I ... entered the poem of life, whose purpose is ... simply to witness the beauties of the world, to discover the many forms that love can take. (Barabara Blackman in 'Glass After Glass')

These poems are works in progress and may be updated without notice. Nevertheless copyright applies to all writings here and all photos (which are either my own or used with permission). Thank you for your comments. I read and appreciate them all, and reply here to specific points that seem to need it — or as I have the leisure. Otherwise I reciprocate by reading and commenting on your blog posts as much as possible.

21 April 2016

So What?

I was three
when I rode the elephant.

She was big.
They said she was old.

She went slow.
I was very high up.

My Mum, running beside us
and waving at me, looked little.

The seat swayed and wobbled.           
I asked if I could get down.

All the grown-ups, my family,
told me it was a treat.

They said I would always remember
riding the elephant at Melbourne Zoo

the day I turned three.
Well, I do.

Written for An Elephantine Challenge 
at 'imaginary garden with real toads'



  1. Ah, so sweet. Very vivid. k.

  2. Always we tell little ones what we wish we had known at their age. Ha!

  3. My mother-in-law rode an African elephant on the occasion of her 70th birthday. That was something she had always longed to do.

  4. I can imagine how high up you felt at age three! Wobbly!

  5. Funny how adults can be blind to a child's not taking a thing the way they assumed she would! From a 3 year old's perspective, riding atop an elephant could be a genuine thrill, OR it could be pretty darn scary.

  6. Interesting ... What I'm picking up on is that maybe the adults thought the speaker would remember this as an extremely thrilling moment, whereas how it was actually filed away was much more matter-of-fact -- perhaps because a child that young doesn't have the context to know how unusual this event is. Am I on the right track?

    1. You are.

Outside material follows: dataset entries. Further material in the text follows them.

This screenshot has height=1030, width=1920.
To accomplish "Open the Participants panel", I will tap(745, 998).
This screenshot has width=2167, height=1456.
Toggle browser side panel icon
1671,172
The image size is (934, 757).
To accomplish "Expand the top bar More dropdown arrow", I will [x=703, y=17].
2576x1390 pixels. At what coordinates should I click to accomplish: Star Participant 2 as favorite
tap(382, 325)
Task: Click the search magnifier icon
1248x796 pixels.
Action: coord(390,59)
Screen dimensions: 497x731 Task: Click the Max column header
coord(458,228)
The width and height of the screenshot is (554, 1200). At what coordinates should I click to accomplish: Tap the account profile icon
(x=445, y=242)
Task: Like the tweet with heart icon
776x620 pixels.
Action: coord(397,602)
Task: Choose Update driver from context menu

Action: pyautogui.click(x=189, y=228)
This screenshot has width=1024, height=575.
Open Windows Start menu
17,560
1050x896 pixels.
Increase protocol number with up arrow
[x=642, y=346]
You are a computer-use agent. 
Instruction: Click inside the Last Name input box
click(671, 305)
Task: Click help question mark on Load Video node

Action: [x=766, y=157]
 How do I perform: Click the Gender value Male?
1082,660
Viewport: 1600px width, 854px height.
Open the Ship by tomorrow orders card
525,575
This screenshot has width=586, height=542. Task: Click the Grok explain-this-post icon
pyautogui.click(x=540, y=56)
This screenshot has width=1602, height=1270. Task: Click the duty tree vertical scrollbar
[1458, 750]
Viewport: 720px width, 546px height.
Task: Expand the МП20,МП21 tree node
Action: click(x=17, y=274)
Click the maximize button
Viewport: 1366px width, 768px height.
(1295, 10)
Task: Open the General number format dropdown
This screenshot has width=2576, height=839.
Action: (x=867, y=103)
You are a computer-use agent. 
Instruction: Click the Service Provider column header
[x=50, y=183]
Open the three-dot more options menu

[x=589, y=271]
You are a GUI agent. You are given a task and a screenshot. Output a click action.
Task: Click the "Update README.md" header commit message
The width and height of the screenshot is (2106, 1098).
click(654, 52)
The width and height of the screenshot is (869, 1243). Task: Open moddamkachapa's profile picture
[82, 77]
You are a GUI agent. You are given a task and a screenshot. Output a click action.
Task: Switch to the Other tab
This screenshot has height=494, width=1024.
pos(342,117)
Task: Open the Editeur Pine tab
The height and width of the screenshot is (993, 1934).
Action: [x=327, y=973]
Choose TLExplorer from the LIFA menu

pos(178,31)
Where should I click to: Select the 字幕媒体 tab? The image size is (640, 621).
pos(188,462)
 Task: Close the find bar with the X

But even more than that, it was, as others have noted, scary – and no great pleasure, it seemed, for the elephant either. And yet ... it has indeed remained in memory all these years.

  7. thanks for sharing these lovely memories Rosemary

    much love...

  8. Rosemary, the feeling I get from those last lines is dead on...what was viewed as "harmless fun" when we were children, we now know is very often animal abuse. This is so well done.

    1. Yes, that feeling is what I hoped to convey.

  9. This one is so great, the child's perspective of being scared... yet you do remember more the thrill afterwards... what a true treat.

    1. The clue is in the title. Not thrill remembered, but the child's fear and elephant's tired plodding.

  10. Something to remember indeed. I believe that most things we rem from early childhood are unpleasant experiences. My youngest event that I remember was an undeserved beating by my enraged father. I also remember my first and only camel ride at age 47.